Trapped within a PRISM

I have used my google account for 12 years.

My apple account not as much but 10 years.

Microsoft account not as much but maybe 14-15 years on the same account.

There has been an android device in my home or pocket for about the last 8 years.

The entire time the true face of surveillance is being revealed (whistle-blowers like Snowden and Klein, or fcc overseer finding fcc selling location data, customs border third party camera breach, on and on and on, Equifax, Carnegie Mellon, etc ad naseum)…

My point is: How reasonable a fear is it that something I read or invest in or travel I do or hobbies I like some day becoming illegal and myself or family being harmed by these records I of my activity I cannot purge?

Every day for me starts by at least one threat assessment and I know that I am a nice, peaceful good person who won’t ever harm anyone and wants everyone else to remain safe and have food and power and place to stay and meds access if they need. I am very pro peace and anti drug war and have lived all over the world. Not into anything bad, but to take email or metadata out of context, the case can be made.

Look at this just from my google history: I like reading about the middle east and I am interested in survivalist way of life, so these gun ads get emailed to me real account. I don’t own guns don’t plan on getting one but it looks like I am shopping and the catalog sells guns that look like they are full auto machine guns (they aren’t).

Also I thought I was careful making a through away account in a fake name not from ip on my continent on Israeli portal site all in Hebrew to sign up for dating sites, crypto exchanges now defunct, and gambling sites I never used, things I didn’t want associated with my USA tax paying persona.

None of it breaks laws on the books currently, but now Spokeo and lots of datamining aggregates have linked the fake Israeli email to correlate with my name, all emails and landlines, my moms home address, my dads home address, all other info that points right at me.
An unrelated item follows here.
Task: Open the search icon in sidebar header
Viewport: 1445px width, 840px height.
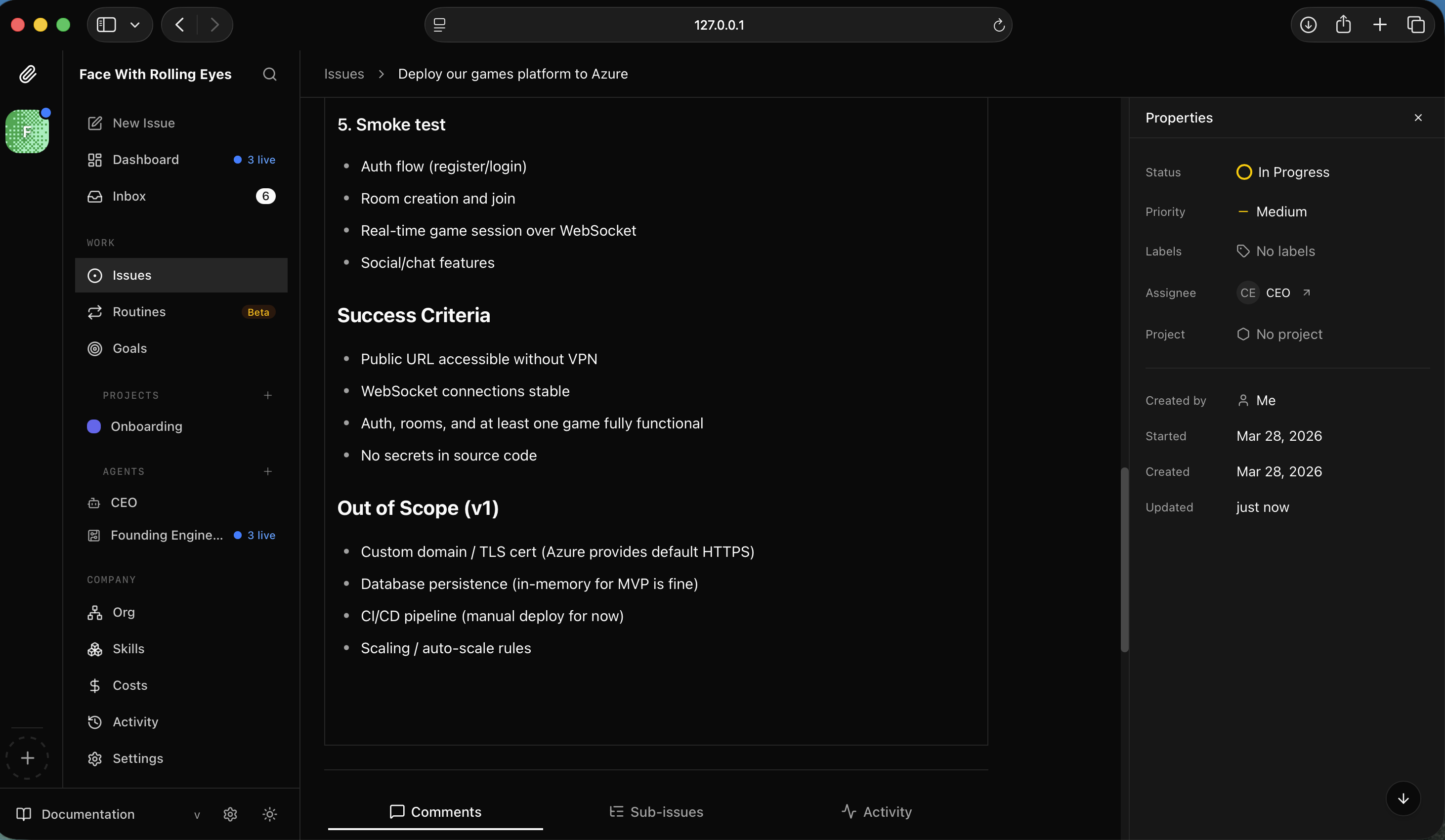Action: [x=269, y=74]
Even if I shut down all the accounts the info leads right to me. I “deactivated” my facebook years ago and still find data from that all over.
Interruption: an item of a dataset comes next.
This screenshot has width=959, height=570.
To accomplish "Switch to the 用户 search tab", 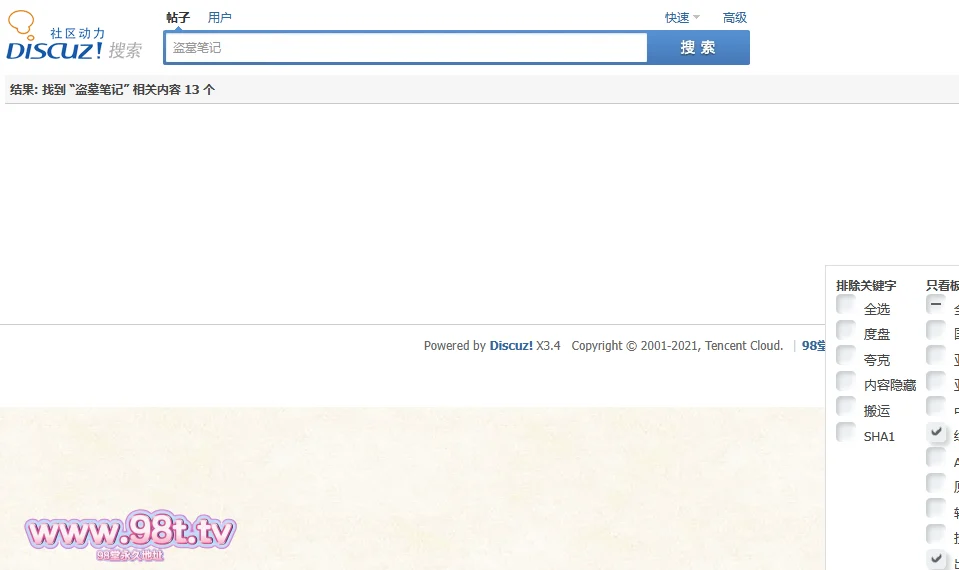I will click(219, 17).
So how much of a concern is this 10, 20, 25 years from now if I live that long and society still standing?

Any way to mitigate some awful Phillip K Dick dystopian arrest for retroactive thought-crime?

PS - not interested in anyone’s middle east analysis, just using it as an example of how my tastes can be viewed by oligarchs in USA, etc western states

Thank you wonderful website, the podcast is amazingly well written and performed!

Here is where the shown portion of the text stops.